Purpose and desire, p.12
Purpose and Desire, page 12
Taken alone, Cope’s question sounds cryptic, but it makes better sense in the context of his theory of bathmism properly understood. Cope was a vitalist, in the same sense that Claude Bernard was: he regarded life as a unique phenomenon in the universe, which demanded a unique mode of understanding. Where Bernard focused on homeostasis as life’s distinct quality, Cope sought to frame the question in terms of energy, which led him to a surprisingly advanced theory of evolution—and of orthogenesis. He argued that there was a competition between two forms of work in the universe. Anagenesis, or order-producing work, would fuel growth and complexity. Anagenesis was balanced against work that drove matter toward disorder and death—that is, katagenesis, or degradation to entropy and equilibrium. Cope regarded living systems as anagenesis prevailing over katagenesis. In nonliving systems, the prevalence was reversed: katagenesis prevailed over anagenesis. Bathmism, or growth-energy, was what tilted the prevalence in living systems toward anagenesis.

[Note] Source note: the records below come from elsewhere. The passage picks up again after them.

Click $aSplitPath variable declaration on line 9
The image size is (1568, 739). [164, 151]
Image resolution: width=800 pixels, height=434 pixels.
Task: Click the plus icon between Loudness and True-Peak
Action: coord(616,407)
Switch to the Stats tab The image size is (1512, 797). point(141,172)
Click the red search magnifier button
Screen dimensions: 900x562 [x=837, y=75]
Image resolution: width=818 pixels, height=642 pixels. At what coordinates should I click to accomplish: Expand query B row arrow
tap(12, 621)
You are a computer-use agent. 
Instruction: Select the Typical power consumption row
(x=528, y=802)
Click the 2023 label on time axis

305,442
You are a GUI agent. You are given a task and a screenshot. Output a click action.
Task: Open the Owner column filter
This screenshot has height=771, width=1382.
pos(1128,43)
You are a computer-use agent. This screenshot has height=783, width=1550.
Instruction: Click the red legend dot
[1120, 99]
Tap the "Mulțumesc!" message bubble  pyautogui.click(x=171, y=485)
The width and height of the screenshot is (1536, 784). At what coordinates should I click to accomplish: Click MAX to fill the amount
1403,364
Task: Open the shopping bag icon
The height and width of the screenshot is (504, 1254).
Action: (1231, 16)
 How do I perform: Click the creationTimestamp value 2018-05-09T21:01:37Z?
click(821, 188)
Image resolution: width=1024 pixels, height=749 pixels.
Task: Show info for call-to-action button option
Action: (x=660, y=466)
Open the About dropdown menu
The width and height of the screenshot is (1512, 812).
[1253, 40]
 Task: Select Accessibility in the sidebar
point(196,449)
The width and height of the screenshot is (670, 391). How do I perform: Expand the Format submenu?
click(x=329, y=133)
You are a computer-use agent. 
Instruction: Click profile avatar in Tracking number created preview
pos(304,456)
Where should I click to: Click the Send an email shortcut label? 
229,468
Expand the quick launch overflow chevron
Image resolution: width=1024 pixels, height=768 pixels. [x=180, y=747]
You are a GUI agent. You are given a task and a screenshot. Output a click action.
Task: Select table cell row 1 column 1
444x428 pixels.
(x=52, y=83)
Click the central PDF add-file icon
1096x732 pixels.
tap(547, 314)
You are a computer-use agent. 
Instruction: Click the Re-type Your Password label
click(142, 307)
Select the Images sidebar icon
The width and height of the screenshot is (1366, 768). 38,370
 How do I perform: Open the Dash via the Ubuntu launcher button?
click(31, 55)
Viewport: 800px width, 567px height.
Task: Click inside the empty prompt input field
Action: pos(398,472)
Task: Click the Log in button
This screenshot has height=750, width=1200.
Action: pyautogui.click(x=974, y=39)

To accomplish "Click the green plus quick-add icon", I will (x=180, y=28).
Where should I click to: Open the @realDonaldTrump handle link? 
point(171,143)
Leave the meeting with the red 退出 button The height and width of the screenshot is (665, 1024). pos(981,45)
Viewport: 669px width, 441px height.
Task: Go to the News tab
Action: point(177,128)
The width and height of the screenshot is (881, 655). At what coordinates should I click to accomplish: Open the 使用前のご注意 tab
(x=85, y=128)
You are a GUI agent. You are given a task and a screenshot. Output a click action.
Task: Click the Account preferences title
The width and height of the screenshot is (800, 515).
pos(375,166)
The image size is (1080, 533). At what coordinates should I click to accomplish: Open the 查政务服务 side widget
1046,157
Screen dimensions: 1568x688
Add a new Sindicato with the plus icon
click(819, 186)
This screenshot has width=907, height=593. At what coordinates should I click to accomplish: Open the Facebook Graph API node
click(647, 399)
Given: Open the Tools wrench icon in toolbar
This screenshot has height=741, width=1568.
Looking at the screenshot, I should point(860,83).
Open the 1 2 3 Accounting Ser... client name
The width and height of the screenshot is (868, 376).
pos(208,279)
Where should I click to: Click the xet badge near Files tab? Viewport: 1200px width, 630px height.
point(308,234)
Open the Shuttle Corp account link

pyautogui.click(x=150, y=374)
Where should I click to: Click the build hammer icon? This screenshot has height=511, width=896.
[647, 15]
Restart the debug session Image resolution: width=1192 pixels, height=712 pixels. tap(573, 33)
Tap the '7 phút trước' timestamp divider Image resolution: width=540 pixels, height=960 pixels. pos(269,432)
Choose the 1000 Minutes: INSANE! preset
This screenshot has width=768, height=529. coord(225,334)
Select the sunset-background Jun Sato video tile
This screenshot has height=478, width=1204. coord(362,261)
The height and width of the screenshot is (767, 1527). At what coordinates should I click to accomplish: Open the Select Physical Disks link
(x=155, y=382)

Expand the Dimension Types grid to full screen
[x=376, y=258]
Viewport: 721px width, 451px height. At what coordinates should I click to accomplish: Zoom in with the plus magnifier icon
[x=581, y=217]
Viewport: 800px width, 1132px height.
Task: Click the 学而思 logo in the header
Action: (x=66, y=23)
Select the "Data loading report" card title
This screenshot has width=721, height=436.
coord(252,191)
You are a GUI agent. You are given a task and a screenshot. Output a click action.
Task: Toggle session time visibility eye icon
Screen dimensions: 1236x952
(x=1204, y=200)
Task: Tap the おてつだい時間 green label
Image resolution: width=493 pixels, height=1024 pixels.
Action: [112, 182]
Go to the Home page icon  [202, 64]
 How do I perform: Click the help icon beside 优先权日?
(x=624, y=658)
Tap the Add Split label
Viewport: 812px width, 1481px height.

Strip away the funny neologisms, and it is clear that Cope would have been quite at home with the parable of the cauliflower and cumulus cloud introduced in the Preface. No one pays attention to Cope these days, though, because Cope’s theory marks him as both a Lamarckian and a vitalist: two strikes in the modern Darwinian mind. Strike three came because Cope saw no reason to draw a distinction between soma and germ line as Weismann had done. If the principle of bathmism applied to individual creatures, as Cope had asserted it does, on what basis can we say that it could not also apply to lineages? Both are expressions of life, and if bathmism helps explain one aspect, why should it not explain all aspects? In this, Cope was rowing against the tide, as Cope always did. Whether he was right or wrong in doing so depends, of course, on the strength of his critics’ arguments.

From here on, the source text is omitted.